A Father’s Second
Chance
by Mindy Obenhaus

Chapter One

Perhaps love wasn’t a fairy tale.

Watching the bride and groom share their first dance, Celeste
Thompson was taken aback by the longing that filled her heart. She’d never been
one to entertain romantic notions. Yet she suddenly found herself wondering
what it would be like to be in love. To share your life with someone. To give
that person your whole heart.

Celeste froze, the long pearl-handled knife midway through another slice of
wedding cake. She could never trust her heart to anyone. She laid the piece of
raspberry-filled white cake on a plate. Precisely why she was the caterer, not
the bride.

As the romantic ballad came to an end, her eyes again roamed the crowded, dimly
lit reception hall in Ouray’s Community Center. From all appearances, Cash and
Taryn were the epitome of forever and always. Yet how could anyone promise
forever? People change. At least that was what her mother said. Countless
times. Usually followed by a less-than-flattering remark about Celeste’s
wayward father.

“Cake, please.”

Celeste glanced down to see small fingers gripping the edge of the lace-covered
table. A pair of large sapphire eyes framed by white-blond curls peered up at
her.

A smile started in Celeste’s heart, spreading to her face. “Well, hello
there, sweet girl.” The child was adorable, her frilly lavender dress
making her look like a princess. “You must be the flower girl.”

The little girl nodded, her mischievous grin hinting that she might not be as
innocent as she appeared.

“Emma… ” A man with dark brown hair and Emma’s same blue eyes
sauntered toward them. His hands were tucked into the pockets of his tuxedo
slacks and his loosened bow tie dangled from beneath the unbuttoned collar of
his starched white shirt. Very GQ. Tall, dark… Of course, at five foot two,
everyone seemed tall to Celeste. One of many reasons high heels were her best
friend.

He stopped beside the child. “You’ve had enough cake, young lady.”
His baritone voice was firm. Unyielding.

Emma frowned. Her bottom lip pooched out as she crossed her arms over her
chest. “Cassidy had two pieces.”

“Your sister ate her dinner.” The man stared down at her, seemingly
unfazed by the pathetic look.

“No fair.” The little girl stomped her foot.

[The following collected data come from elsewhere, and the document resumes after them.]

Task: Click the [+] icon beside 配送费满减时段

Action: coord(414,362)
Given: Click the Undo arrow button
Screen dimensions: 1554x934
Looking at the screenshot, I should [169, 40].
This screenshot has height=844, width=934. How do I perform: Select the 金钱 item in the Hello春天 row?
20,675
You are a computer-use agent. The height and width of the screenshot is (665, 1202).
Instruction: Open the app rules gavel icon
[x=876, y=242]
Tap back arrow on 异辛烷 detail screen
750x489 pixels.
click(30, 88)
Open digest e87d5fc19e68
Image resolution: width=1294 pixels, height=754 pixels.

He held his hand out to the child. “Let’s go see if we can find some more
of that brisket. Then we’ll discuss cake.”

Emma’s lip quivered, her eyes welling with tears. Her face reddened and
contorted in ways Celeste had never witnessed firsthand. Nonetheless, she
recognized the markings of a tantrum. And, from the looks of things, this was
setting up to be a good one.

Perhaps she could find a way to change the subject. She opened her mouth, but
the man she presumed was Emma’s father held up a hand to cut her off.

“I’ve got this.”

Fine by her. After all, Emma was his daughter.

He dropped to one knee. “Emma, please. Not here.”

His plea was met with a loud wail.

Celeste bit back a laugh. Seemed the poor man had been through this before.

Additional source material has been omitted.